Students wishing to continue Ancient Greek or Latin at Denison, after studying it in secondary school or at a previous college or university, must meet with the department Chair to determine placement.
Guidelines for placement in LATIN or ANCIENT GREEK are as follows:
- 111 level: one to three years of study in secondary school or a score of 1 or 2 on the AP Latin exam
- 112 level: three or four ears of study in secondary school or a score of 3 on the AP Latin exam
- 211 level: four-five years of study in secondary school or a score of 4 or 5 on the AP Latin Exam or completion of the IB curriculum in Latin
Students cannot place out of the General Education foreign language requirement (K) in Latin or Ancient Greek unless they are transfer students who have completed two or three level at a college or university.
All ‘related electives’ must be approved by the department. In some cases, a student may take a course that can count as a ‘related elective’ before declaring a major or minor, and the department will indeed be willing to approve and accept such courses.
Typically, such courses are those that are broadly related to Classical Studies in terms of topics, readings, or emphasis. For example, a course that includes works by classical historians, philosophers, poets, or playwrights in its syllabus may be approved, or a course in which there is specific attention to the influences of the classical world.

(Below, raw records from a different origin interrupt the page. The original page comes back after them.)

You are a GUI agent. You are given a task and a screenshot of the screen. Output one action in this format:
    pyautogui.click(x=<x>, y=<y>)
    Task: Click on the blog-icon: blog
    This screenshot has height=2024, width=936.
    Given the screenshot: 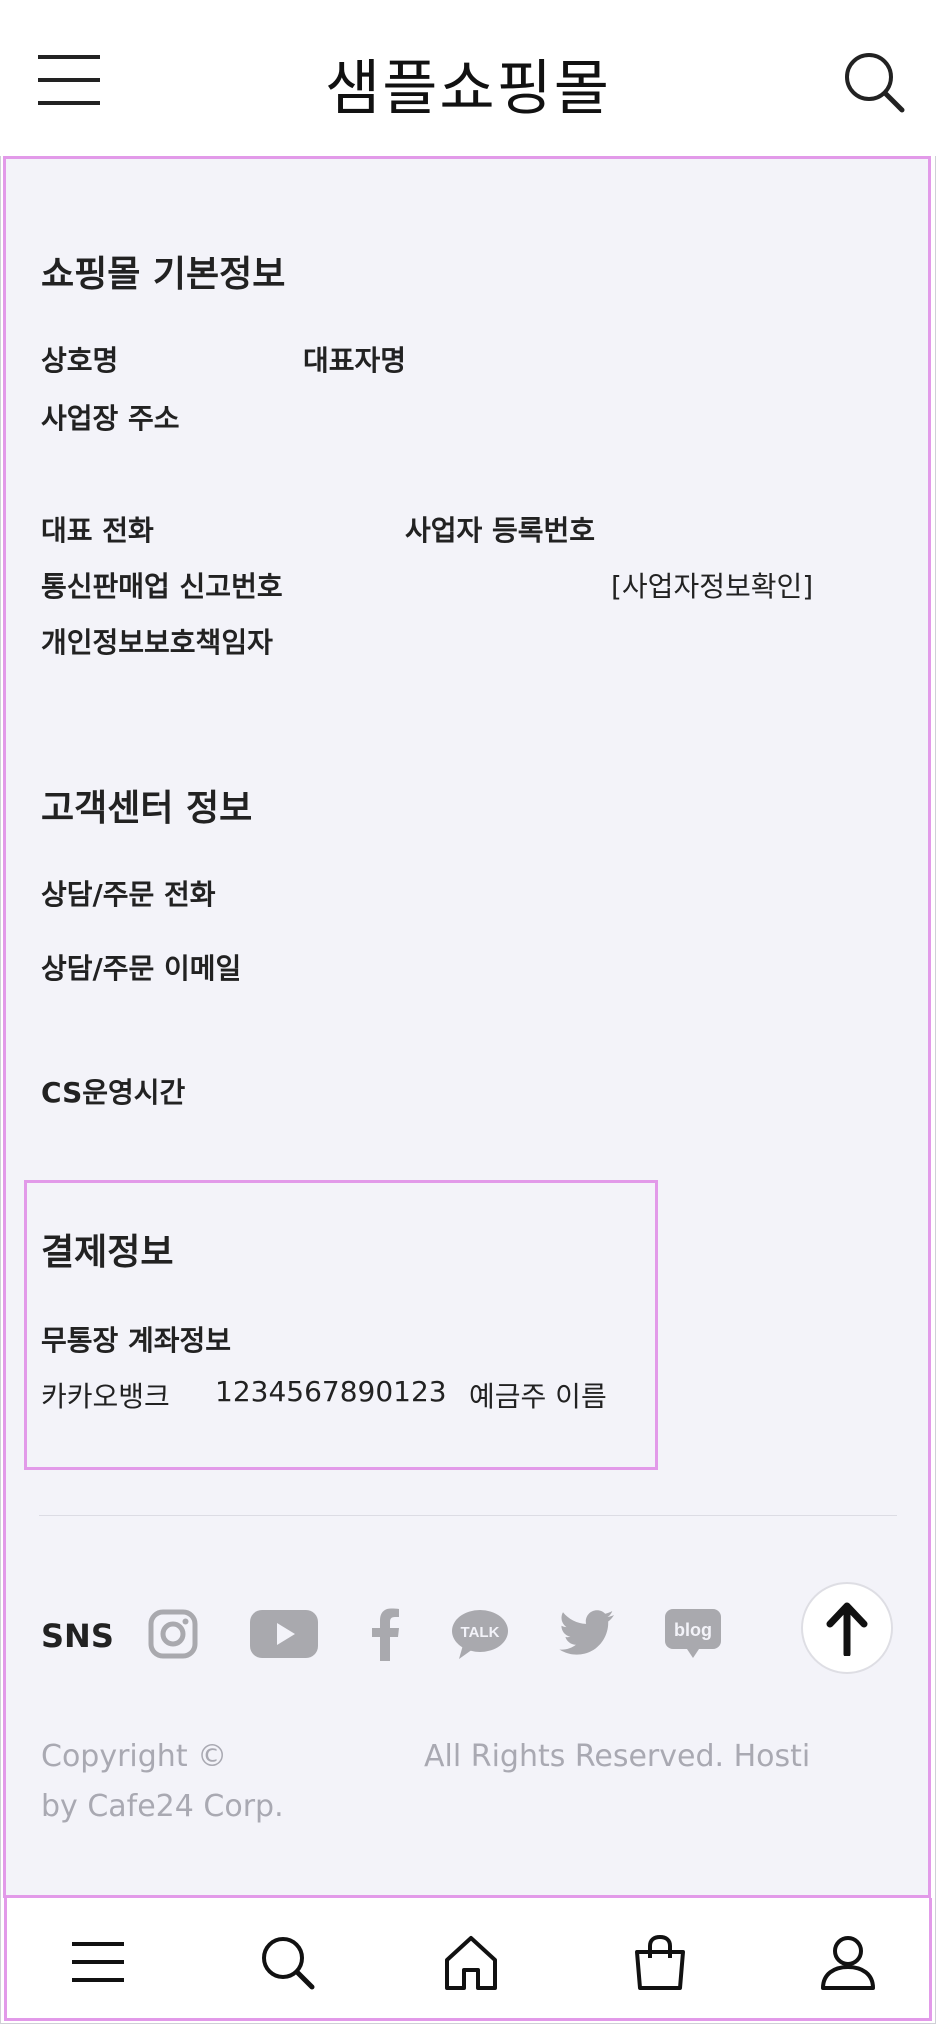 What is the action you would take?
    pyautogui.click(x=693, y=1634)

Most frequently such courses may come from Art History and Visual Culture, History, Philosophy, Political Science, and Religion. But in the past the department has also accepted courses from other disciplines, such as English and Theater, as well as interdisciplinary seminars.

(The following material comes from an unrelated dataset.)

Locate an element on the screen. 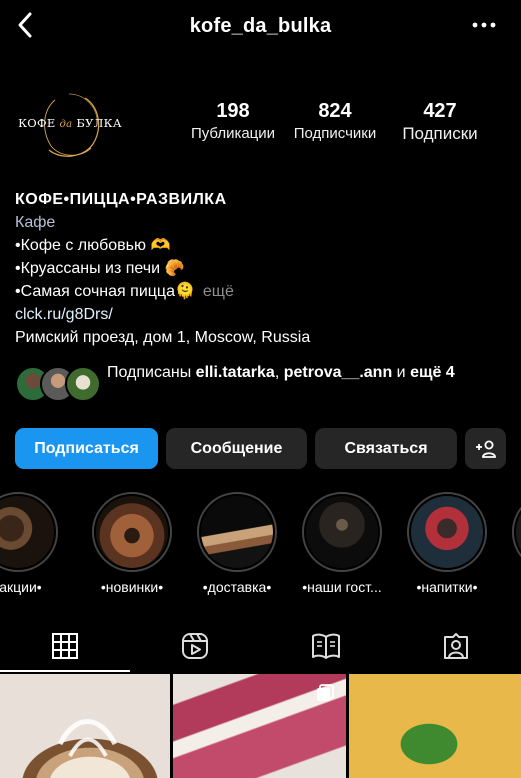  highlight-label: •новинки• is located at coordinates (132, 587).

Students interested in pursuing graduate study in Classics should understand that such programs normally focus on the languages. Therefore, in addition to majoring in Classical Studies, students should also minor in both Ancient Greek and Latin, preferably taking a language course every semester as an undergraduate. A Ph.D. in Classics is the terminal degree for a combination of Ancient Greek and Latin; however, it is also possible to get a Master’s degree in only Ancient Greek or only Latin. Students should consult with a member of the department as early as possible, if they have any interest in graduate school in Classics or related fields, such as Classical Archaeology.
Aside from graduate school and teaching in the areas of the classical languages, ancient history, or archaeology, students in Classical Studies have gone on to careers in banking, investment, law, medicine, business, museum work, publishing, advertisement, service, as well as successful entrepreneurship. Major or minors in the area of Classical Studies are as well prepared for a variety of careers as any other graduate with a liberal arts education and bachelor’s degree from Denison.